Sunday, October 12, 2014

Sugar, Sugar, Everywhere

I do love my sweet stuff, but have always been choosey about which sweet I eat. For example I don’t eat bargain pastries, cookies, ice cream or the like, but I will eat quality versions of these foods. The key here is that I “choose” rather than allow others to choose for me.
What I don’t choose is all the hidden sugar in just about everything commercially produced and sold in supermarkets. Bread is a great example of a food that has no need for sugar. Historically, for thousands of years, bread never contained sugar, but reading labels now will reveal that the vast majority of breads sold in supermarkets do contain sugar. Keep in mind that other ingredients such as corn syrup, raisin syrup, fructose, molasses, etc. are also sugars.
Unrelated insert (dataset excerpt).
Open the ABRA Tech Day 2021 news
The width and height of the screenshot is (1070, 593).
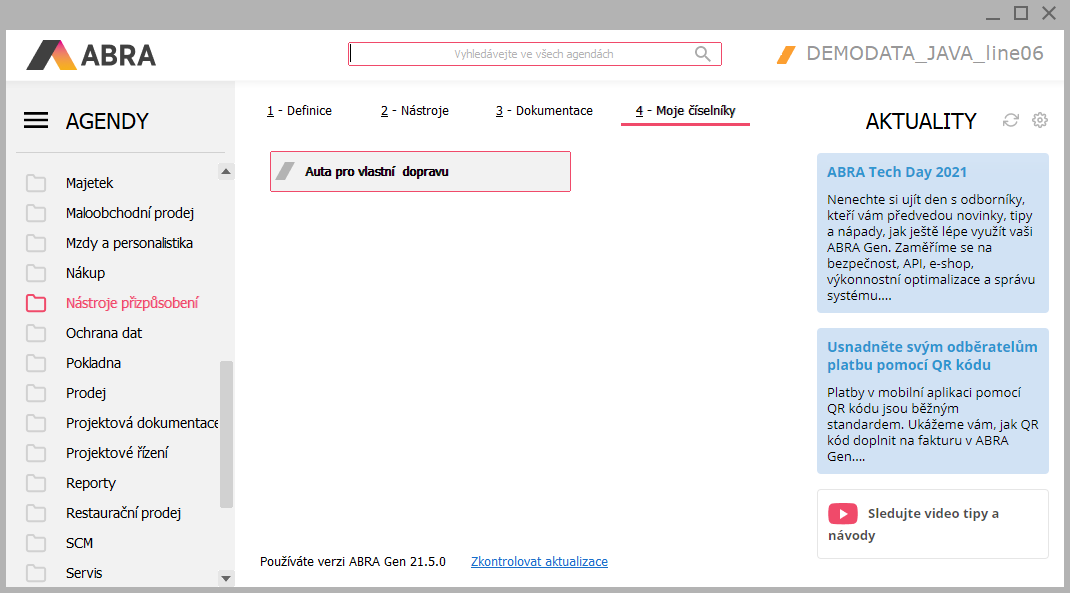[896, 172]
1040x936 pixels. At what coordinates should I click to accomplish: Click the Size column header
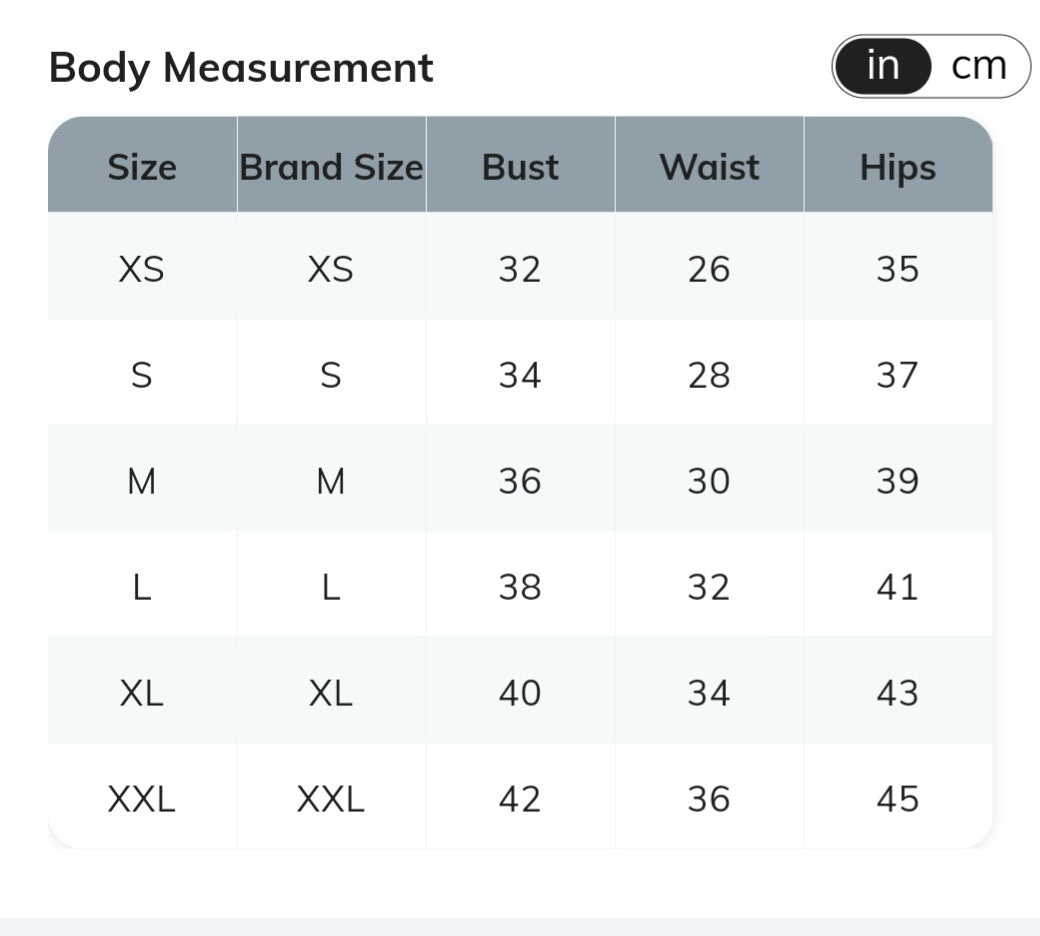pyautogui.click(x=142, y=166)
Other foods have, through the years, been alternately labeled as good for us or bad for us, such as coffee, eggs and the like, and these wax and wane with the season, seemingly. But sugar has always been marked as a villain, and keeping sugar intake low is universally believed to be a good and healthful goal. Sickeningly sweet breakfast cereals like Cap'n Crunch or Lucky Charms shouldn't be on anyone's menu, especially children's. The entire reliance on cereal as a now-traditional breakfast meal is an amazingly successful marketing ploy by that industry when you think about it. "Traditional" means "I do it this way because others tell me I should and I don't have a free will to make my own decisions."
Save your sugar intake for foods that would not be what they are without it, such as desserts. Reject foods containing sugar that would not suffer from the lack of it, such as commercially produced pasta sauces, frozen skillet meals, bread, crackers and a whole host of other foods that make you ask questions like, why does a salty cracker need sugar?